Got a standard PC using Win10 that's a few years old being used in an office. They have several dozen word, excel and access files with sensitive customer data. These files are password protected.

They want to encrypt their whole drive, but is this the best way to go about things? I can imagine with their crappy 6 year old HP that it would take a long time and might be risky.

My question is, what's the best way to secure these files? they're also backed up to onedrive as part of office365.

Thanks.

Windows 7 Professional or Windows 10 Professional and get a SSD with Opal encryption. It's transparent and invokes no slow downs.

HOWEVER it will not protect them if their PC's are hacked. Security has multiple layers.

Layer 1: Education
Layer 2: Good virus protection & patch + password schedule
Layer 3: Non admin accounts. Even our IT support people have non-admin accounts.

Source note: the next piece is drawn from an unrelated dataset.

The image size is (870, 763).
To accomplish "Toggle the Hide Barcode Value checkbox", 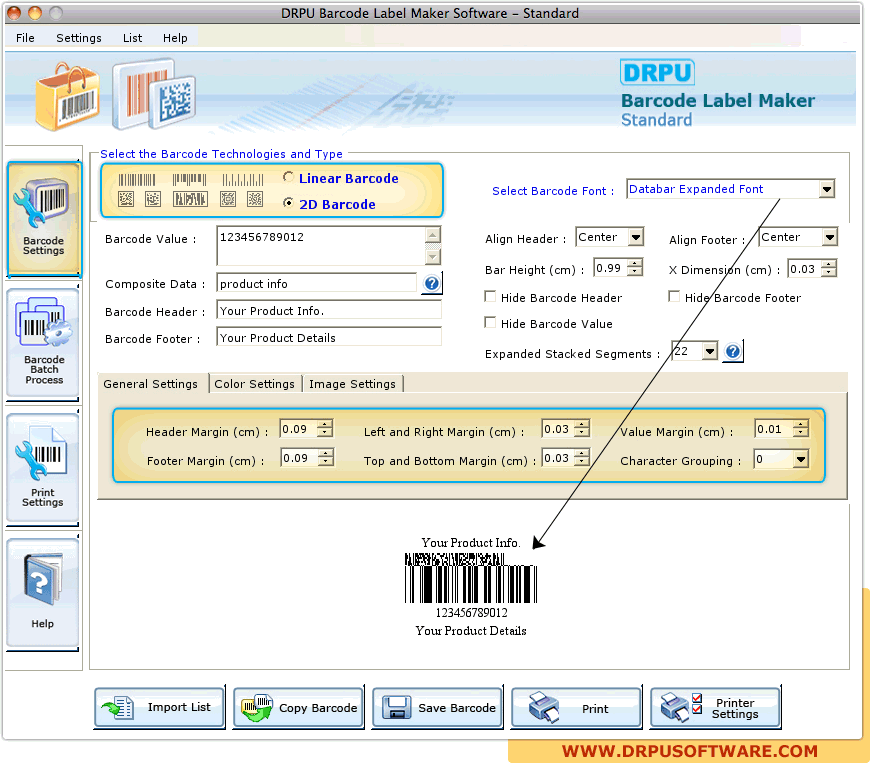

Only developers and upper level IT get this privilege.
Layer 4: Run a domain tree where new machines have to be authenticated by IT.
Layer 5: Store documents on a password protected SharePoint site. It will also log who tries to download the file locally, giving them a copy that might go home with them.
Layer 6: Honey pots that trip security firewalls.
Layer 8: Conformance checks via Group privs.
Layer 9: Azure documentation protection. https://docs.microsoft.com/en-us/azure/information-protection/
Layer 10: Backups Backups Backups.
Layer 11: Root Certs that record everything your employees do on the web.

I know it's a big list, but if it's extremely sensitive information, then yes it's worth it.
 
Last edited:
Great, thanks for the info. One last question before I make a decision. Does password protecting office documents (word, excel, access) encrypt them? might sound an obvious question, but is password protecting the files individually the same level of security as encryption of the drive? because I'm only really concerned with security of a few office files. The rest of the drive is just windows installation and applications.
Putting a password on your Office files encrypts them with 128-bit or 256-bit AES (depending on which version of Office you have).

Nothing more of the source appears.